The request | Pick out each line of the items below that contains the word "dimensions". Case matters.

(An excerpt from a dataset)
↓↓↓
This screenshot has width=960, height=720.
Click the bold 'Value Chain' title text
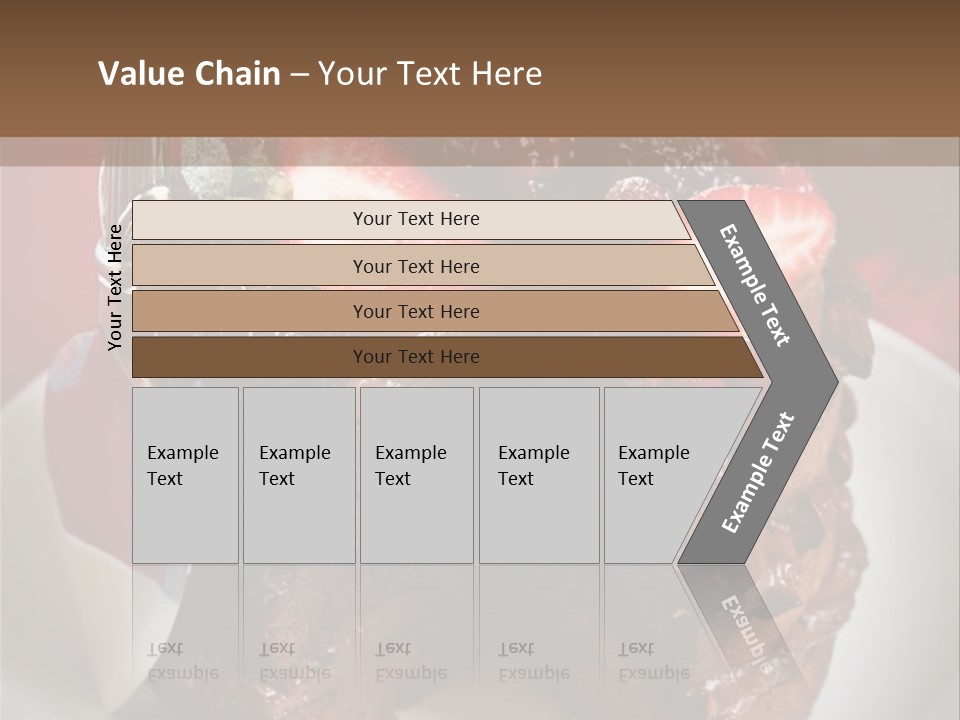point(189,74)
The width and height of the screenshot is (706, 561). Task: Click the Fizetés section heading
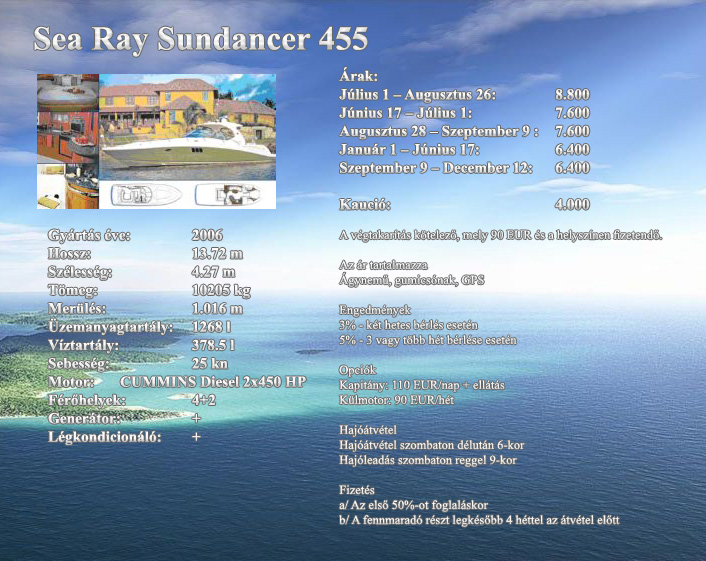point(357,490)
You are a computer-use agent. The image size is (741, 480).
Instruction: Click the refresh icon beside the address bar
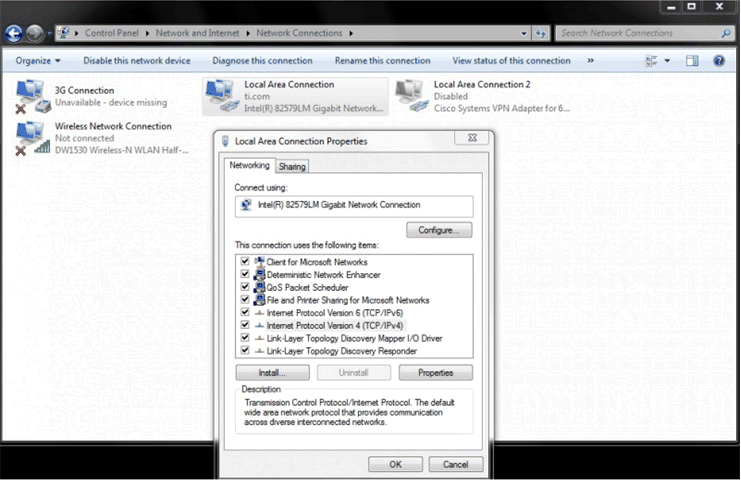click(x=541, y=33)
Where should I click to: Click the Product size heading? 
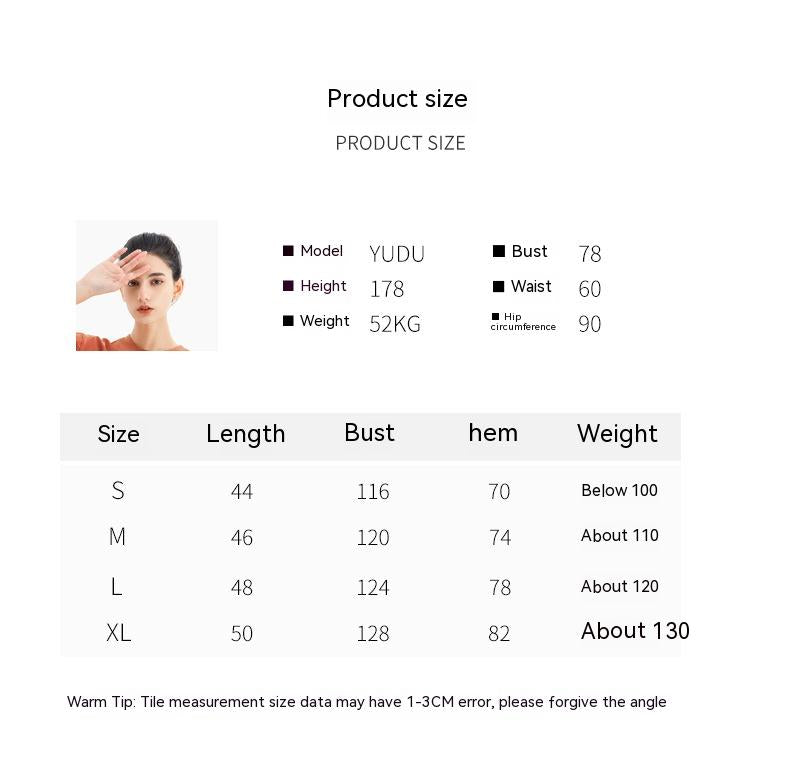pyautogui.click(x=397, y=99)
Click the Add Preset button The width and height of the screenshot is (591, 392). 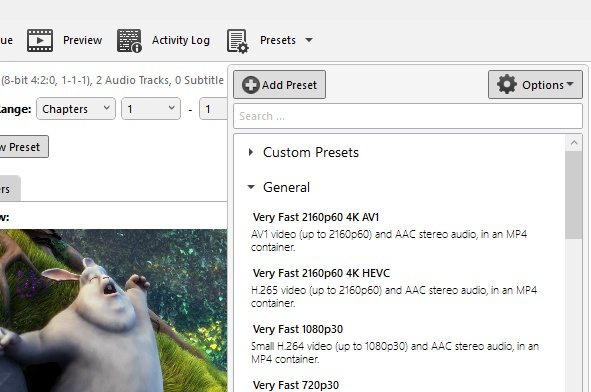click(x=279, y=85)
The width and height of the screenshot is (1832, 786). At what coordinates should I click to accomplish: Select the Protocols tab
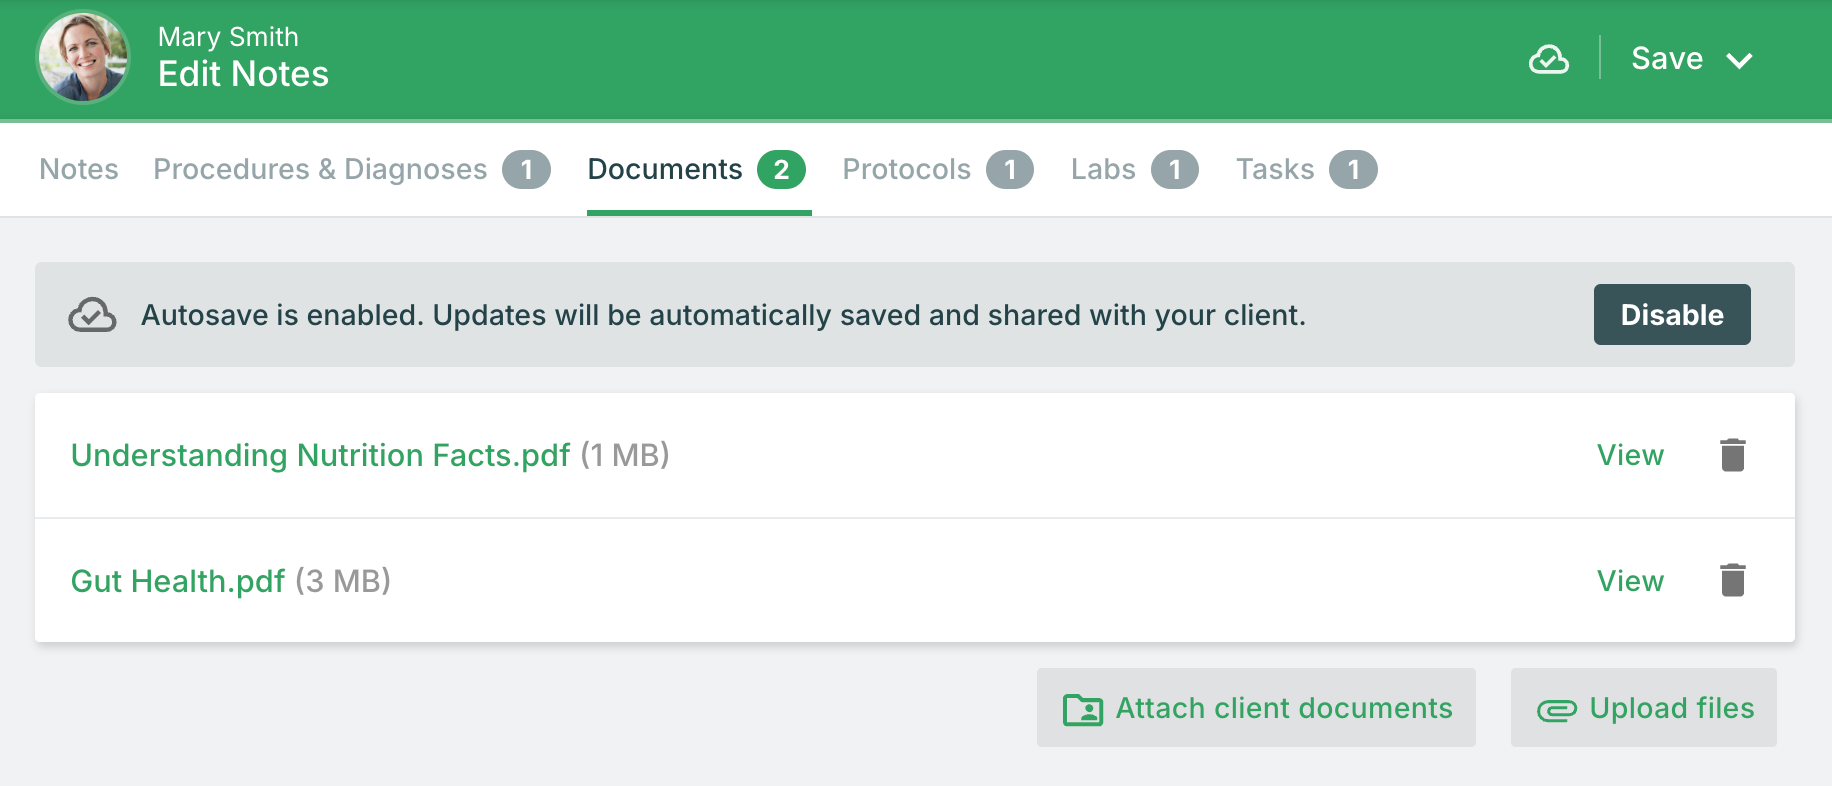[938, 169]
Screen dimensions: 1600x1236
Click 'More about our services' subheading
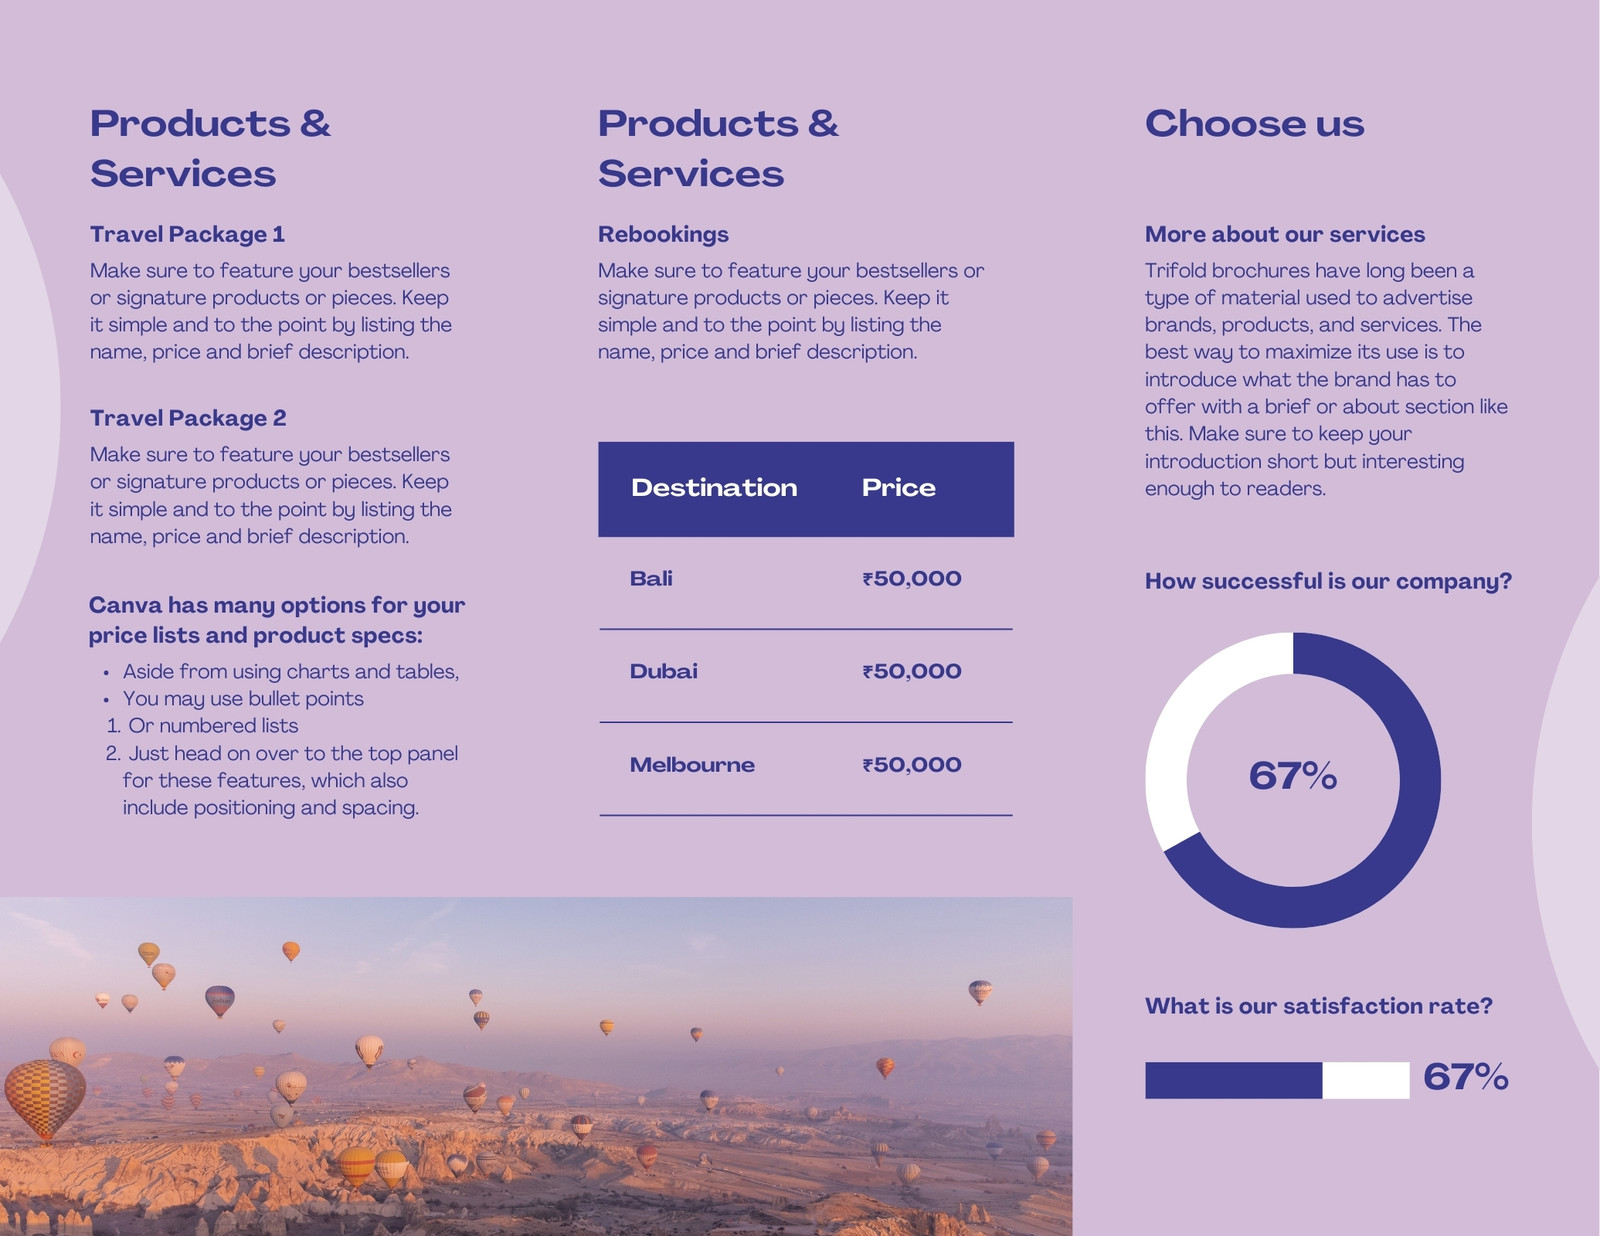pyautogui.click(x=1285, y=234)
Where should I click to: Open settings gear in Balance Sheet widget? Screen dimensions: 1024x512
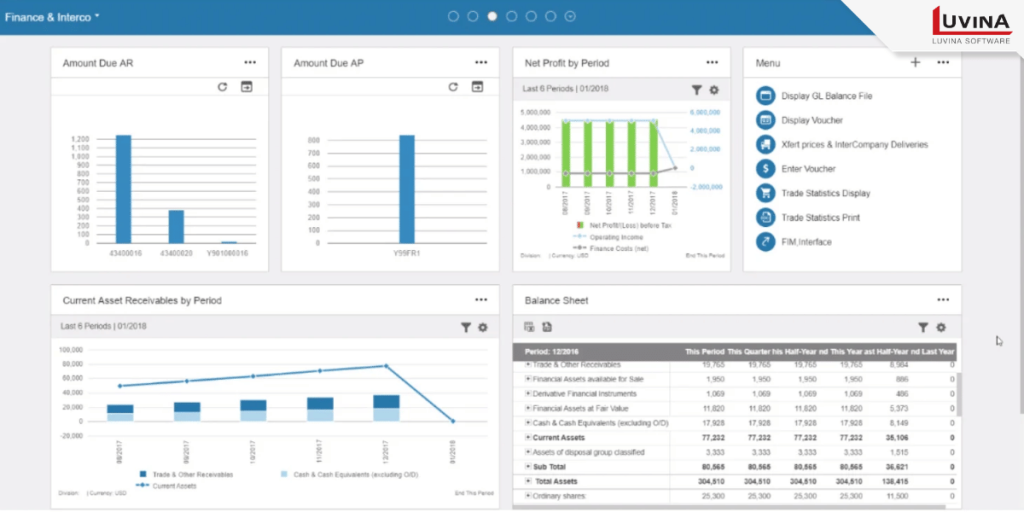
↑↑↑
Finished task |
Screen dimensions: 1600x1236
Where should I click to: Open settings gear in Balance Sheet widget? Screen dimensions: 1024x512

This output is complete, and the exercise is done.